Sou Públio Cornélio Cipião, general romano. A
história testemunhará o meu triunfo sobre os cartagineses. Trucidarei Aníbal e
seu exército de mercenários e voltarei à Roma exortado como o grande Cipião
Africano. Nasci da união de uma serpente oculta no ventre da minha mãe, que
conversa comigo e me acompanha nas minhas realizações. Não sou o mais forte ou
mais poderoso dos generais de Roma, tampouco sou o melhor orador desta infecta,
porém pujante, República. O que me engrandece é o conhecimento sobre os homens.
Sua natureza, suas fragilidades e seus devaneios.

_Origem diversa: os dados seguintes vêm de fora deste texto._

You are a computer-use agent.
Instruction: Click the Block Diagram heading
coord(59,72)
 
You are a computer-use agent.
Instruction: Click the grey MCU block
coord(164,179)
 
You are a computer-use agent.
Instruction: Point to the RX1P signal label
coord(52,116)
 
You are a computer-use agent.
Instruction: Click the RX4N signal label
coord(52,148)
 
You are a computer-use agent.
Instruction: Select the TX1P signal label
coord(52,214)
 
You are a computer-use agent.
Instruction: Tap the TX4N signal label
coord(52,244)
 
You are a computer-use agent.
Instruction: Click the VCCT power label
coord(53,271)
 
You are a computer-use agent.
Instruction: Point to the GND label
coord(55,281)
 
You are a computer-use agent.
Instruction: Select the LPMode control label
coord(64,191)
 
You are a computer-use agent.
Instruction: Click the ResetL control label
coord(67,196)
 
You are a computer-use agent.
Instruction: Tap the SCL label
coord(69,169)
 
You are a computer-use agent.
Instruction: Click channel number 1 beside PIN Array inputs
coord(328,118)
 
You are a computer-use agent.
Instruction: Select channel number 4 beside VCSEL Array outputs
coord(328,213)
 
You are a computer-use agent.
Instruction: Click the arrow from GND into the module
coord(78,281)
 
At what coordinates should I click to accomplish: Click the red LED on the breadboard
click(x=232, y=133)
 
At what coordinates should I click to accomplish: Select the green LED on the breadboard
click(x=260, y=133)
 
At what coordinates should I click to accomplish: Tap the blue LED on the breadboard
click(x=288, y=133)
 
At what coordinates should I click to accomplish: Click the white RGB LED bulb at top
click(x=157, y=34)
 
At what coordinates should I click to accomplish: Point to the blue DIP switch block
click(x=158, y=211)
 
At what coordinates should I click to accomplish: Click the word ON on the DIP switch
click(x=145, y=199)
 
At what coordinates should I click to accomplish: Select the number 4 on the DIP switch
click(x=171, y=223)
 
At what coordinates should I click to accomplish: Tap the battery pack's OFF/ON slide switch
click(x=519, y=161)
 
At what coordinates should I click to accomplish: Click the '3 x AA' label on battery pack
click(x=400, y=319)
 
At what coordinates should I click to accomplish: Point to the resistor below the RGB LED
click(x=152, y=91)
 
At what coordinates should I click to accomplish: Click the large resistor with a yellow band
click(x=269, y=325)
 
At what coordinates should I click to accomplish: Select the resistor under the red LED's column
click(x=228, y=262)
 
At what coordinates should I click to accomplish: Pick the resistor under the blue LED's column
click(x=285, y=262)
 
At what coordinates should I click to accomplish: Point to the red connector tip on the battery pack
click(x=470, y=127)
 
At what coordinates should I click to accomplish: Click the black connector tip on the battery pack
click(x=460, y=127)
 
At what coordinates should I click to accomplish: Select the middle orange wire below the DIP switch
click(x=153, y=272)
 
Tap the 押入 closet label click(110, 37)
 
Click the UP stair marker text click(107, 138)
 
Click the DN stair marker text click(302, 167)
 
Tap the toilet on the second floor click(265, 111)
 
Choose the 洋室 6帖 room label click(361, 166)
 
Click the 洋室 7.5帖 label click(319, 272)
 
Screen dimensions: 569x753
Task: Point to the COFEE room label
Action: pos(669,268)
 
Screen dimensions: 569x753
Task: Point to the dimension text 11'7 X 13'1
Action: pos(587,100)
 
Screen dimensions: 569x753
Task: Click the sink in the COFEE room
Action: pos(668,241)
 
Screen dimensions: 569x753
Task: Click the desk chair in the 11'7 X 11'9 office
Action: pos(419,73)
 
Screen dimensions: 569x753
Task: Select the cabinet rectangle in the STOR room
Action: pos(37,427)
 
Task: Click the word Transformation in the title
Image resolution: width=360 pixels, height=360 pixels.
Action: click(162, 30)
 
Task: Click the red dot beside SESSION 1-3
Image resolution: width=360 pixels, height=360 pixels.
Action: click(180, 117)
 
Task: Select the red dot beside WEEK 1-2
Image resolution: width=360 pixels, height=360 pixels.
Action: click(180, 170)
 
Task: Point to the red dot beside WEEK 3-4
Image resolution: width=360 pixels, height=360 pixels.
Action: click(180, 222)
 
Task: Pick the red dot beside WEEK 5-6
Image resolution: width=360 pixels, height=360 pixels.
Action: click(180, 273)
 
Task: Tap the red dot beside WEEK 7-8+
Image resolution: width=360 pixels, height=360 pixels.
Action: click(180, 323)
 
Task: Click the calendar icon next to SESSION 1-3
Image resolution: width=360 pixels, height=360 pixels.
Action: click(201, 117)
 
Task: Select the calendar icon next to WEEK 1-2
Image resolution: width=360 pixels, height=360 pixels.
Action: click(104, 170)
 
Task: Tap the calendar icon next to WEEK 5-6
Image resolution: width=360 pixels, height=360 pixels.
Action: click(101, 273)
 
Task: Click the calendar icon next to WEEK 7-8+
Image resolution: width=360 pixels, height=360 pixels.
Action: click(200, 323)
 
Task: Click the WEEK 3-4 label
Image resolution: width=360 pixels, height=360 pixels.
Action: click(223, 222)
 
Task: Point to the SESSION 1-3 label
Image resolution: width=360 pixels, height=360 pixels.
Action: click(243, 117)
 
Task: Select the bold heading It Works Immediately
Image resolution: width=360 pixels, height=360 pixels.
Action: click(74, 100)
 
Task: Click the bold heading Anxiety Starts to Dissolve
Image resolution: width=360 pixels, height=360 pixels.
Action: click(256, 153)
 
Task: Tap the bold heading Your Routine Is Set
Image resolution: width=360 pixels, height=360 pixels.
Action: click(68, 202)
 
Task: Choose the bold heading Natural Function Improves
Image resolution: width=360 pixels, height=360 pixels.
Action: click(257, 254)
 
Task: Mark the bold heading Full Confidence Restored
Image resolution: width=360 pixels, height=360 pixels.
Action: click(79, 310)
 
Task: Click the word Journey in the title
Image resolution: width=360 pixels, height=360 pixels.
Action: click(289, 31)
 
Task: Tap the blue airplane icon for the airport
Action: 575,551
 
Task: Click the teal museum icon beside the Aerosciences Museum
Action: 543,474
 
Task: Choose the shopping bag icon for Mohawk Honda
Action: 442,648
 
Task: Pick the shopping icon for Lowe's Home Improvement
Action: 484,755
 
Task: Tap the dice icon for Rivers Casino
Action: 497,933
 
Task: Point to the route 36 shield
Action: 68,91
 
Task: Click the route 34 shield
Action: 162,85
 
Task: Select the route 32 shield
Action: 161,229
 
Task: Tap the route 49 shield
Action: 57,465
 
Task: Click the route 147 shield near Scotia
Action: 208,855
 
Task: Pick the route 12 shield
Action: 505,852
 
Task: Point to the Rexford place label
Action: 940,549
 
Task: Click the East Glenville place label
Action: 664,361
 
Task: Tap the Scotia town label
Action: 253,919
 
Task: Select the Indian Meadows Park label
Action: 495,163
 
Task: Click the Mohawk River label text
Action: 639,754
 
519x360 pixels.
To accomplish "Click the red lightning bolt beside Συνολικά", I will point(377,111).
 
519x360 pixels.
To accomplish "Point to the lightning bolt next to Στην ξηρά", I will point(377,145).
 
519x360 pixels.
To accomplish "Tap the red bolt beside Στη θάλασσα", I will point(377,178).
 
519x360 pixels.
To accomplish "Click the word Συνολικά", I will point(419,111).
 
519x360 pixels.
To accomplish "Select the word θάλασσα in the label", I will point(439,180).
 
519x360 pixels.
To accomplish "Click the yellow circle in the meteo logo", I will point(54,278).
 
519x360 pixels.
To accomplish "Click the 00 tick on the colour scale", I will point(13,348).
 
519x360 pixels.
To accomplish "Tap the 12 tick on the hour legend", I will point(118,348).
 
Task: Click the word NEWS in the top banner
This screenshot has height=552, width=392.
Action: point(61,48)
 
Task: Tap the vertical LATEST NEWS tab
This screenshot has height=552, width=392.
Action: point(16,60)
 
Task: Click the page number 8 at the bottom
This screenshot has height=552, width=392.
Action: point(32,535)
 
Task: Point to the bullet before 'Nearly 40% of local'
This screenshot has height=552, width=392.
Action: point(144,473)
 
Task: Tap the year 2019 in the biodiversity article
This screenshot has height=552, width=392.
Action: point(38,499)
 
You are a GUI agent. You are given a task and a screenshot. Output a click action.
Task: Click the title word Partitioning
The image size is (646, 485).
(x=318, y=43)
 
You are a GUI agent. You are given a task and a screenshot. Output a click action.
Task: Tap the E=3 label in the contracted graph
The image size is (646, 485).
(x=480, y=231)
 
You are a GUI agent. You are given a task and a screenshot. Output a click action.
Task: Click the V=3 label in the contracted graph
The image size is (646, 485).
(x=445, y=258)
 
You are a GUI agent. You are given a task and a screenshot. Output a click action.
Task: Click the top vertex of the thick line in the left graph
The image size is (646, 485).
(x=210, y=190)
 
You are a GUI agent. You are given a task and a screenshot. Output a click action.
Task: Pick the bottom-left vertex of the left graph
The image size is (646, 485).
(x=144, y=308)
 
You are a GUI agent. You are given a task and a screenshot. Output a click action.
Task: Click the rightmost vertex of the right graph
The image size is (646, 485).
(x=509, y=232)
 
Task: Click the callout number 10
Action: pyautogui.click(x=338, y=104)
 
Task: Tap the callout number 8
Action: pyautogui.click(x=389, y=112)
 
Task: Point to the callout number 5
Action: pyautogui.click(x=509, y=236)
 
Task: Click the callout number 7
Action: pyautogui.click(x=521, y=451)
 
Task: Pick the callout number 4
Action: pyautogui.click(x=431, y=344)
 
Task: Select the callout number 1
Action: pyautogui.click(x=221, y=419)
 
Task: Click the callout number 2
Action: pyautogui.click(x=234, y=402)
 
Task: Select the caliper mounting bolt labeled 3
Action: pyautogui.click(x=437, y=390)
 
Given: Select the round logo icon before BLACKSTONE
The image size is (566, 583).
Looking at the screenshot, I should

Em que pese tenha tido recentes oposições políticas
aos meus planos, já que Pompeius Aelianus defendeu, em Assembléia, que seguíssemos
no enfrentamento das tropas cartaginesas mais próximas, rumei em direção ao sul.
Considerei uma tolice sem tamanho a proposta de permanecer em disputas naquelas
paragens, já que nossas forças estão na proporção de um para três em relação às
deles. Além disso, no sul é onde estão a riqueza, as armas e reféns das forças
cartaginesas, sendo seu domínio mais importante para as nossas pretensões no
contexto geral da guerra.
Escrevo agora de Nova Cártago, triunfalmente tomada
por mim. Um terrível banho de sangue. Não creio que aguardavam nossa chegada
nesta região da costa mediterrânea de Hispânia. Havia apenas uma pequena
guarnição cartaginesa nas posições defensivas desta cidade. A conformação
geográfica do lugar e suas grandes muralhas eram, na verdade, seus importantes
defensores. Aproveitei a maré baixa que me foi concedida por intervenção divina
e pude ordenar, após a travessia de uma laguna, furtivamente, a escalada da
muralha protetora da cidade, do que resultou a vantagem estratégica que decidiu
o embate em nosso favor. Ordenei contenção aos meus comandados na sua
costumeira sanha de pilhar a cidade e cavalgar suas mulheres.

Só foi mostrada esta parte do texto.